Friday, January 17, 2014

Two-Minute Torah: Ten Commandments and Polarities

Have you ever noticed that almost all of our prayers are in the plural? We address God in the Amidah as "our God and God of our ancestors." During the Days of Awe we refer to God as "Avinu Malkenu," "our Father, our King." On Yom Kippur we ask God for forgiveness "for the sin which we have sinned against You." And so on and so forth.

Which makes it all the more interesting to note that the Ten Commandments are all in the singular. You may not notice this when reading an English translation since "you" in standard English is both singular and plural. (There are of course dialects which do distinguish between second person singular "you" and second person plural such as the Southern "y'all" or the New Jersey/Philadelphia "youse.") But when God says "I am Adonai your God, who brought you out of the Land of Egypt" or says "you shall not kill" or "you shall not steal," the Hebrew is in the singular. It is not a collectivity being addressed, it is an individual.

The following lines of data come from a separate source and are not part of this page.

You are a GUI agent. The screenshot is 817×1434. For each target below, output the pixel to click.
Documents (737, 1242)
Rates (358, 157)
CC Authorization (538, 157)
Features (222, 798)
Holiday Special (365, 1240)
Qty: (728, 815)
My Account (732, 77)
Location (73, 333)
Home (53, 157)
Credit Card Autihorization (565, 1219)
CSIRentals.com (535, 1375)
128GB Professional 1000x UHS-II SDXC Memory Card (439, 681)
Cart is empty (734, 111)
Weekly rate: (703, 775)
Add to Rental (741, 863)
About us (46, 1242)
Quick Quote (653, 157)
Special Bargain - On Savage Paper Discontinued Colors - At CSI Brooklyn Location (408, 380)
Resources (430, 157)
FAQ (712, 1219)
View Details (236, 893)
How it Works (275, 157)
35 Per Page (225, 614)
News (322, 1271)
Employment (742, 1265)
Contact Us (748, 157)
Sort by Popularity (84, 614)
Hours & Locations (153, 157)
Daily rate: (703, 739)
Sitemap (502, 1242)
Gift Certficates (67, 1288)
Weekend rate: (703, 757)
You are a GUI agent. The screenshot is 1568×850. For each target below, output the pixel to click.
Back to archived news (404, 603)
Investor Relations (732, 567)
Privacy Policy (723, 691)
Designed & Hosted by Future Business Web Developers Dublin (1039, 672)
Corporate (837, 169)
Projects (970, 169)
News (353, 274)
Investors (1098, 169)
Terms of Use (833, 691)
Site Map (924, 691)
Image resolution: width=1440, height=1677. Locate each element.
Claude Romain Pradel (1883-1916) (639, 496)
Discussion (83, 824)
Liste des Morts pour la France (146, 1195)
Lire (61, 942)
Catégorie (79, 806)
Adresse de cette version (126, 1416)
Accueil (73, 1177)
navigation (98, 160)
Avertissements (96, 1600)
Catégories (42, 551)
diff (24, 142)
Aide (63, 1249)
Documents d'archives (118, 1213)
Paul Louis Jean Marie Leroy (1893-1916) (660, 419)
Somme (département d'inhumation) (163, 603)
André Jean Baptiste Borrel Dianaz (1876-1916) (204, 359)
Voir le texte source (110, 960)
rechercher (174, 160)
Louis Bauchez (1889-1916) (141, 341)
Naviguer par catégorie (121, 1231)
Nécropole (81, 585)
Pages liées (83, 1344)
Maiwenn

Rabbi Ismar Schorsch, Chancellor Emeritus of the Jewish Theological Seminary, says that Judaism in general, and Conservative Judaism in particular, is about "balancing the polarities." Is Judaism concerned with the needs of the Jews or the needs of all people? The answer is both. Is Judaism concerned with the spiritual or the material? The answer is both. Is Judaism concerned with perfecting the individual or creating the beloved community? The answer is both.

We stray from the right path when we focus too much on one pole and lose sight of the other. If we are not concerned about the needs of Jews, we will not survive as a people. But if we are only concerned about the needs of Jews, we have no real reason to survive as a people. If we are not concerned with spirituality, our souls will starve. But if we are only concerned about spirituality, our bodies will starve.

Our liturgy is in the plural to remind us that we are a community, a collective, that we are responsible for each other. Perhaps the Ten Commandments are in the singular to remind us that each of us, individually, has our own relationship with God; and that each of us has a responsibility to fulfill the covenant, and not depend on others to do so on our behalf.